2023-10-24 Thread josh.howlett
Hi Jan-Fred,

It is good to see this work progressing.

1. I agree with Hannes' observation that it isn't necessary to premise EAP-FIDO 
on the claimed weaknesses of other EAP methods.  I suggest replacing paragraphs 
2-5 with content summarising the proposal. In particular I am surprised that 
the document doesn't discuss (what I would consider to be) the main benefit of 
using FIDO: the ease of provisioning a credential to the supplicant.
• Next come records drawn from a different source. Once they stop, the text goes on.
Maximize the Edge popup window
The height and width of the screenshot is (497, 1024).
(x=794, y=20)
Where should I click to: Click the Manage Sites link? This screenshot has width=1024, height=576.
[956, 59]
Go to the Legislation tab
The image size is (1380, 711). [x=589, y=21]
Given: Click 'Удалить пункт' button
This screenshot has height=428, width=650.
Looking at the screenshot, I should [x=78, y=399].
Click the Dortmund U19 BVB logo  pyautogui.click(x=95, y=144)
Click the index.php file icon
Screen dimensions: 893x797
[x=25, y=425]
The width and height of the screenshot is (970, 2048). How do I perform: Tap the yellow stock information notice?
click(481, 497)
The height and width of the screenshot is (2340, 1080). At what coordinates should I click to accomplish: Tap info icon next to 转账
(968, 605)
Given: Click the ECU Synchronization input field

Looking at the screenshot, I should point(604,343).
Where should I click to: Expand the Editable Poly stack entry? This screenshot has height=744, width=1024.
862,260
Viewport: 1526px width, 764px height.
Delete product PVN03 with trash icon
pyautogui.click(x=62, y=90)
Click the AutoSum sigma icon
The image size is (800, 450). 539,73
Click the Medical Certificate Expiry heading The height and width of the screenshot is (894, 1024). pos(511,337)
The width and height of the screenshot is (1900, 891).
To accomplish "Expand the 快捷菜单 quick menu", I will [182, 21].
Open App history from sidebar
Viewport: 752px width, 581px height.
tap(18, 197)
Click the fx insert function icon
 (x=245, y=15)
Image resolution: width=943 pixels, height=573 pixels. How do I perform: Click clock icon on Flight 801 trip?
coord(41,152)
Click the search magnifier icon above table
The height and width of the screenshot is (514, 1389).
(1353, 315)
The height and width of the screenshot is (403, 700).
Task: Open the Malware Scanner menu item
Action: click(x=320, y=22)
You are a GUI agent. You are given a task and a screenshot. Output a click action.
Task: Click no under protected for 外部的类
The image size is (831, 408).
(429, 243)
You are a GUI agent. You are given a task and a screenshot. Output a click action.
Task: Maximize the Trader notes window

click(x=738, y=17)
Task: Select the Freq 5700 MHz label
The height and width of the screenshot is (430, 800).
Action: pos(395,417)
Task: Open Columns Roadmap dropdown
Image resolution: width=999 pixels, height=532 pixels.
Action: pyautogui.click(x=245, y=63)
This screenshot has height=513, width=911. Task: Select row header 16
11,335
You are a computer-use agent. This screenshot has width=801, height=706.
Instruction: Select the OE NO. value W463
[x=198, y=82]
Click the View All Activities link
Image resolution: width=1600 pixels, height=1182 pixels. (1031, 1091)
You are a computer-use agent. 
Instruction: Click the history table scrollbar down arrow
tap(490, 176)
2. I am not persuaded by the two arguments given in section 6.3 for not reusing 
existing tunnelled methods.

* Misconfiguration of server certificate validation parameters: perhaps I am 
missing something, but in terms of the UI can't this be solved by disabling the 
parameter options/fields if the EAP-FIDO inner method is selected? 

* Export of TLS material: I thought this TLS material is often required by 
phase 2 of other tunnelled methods? E.g. for validating cryptobindings.

I think there is an argument that defining EAP-FIDO as a method that could be 
used within PEAP, TTLS and TEAP could drive adoption.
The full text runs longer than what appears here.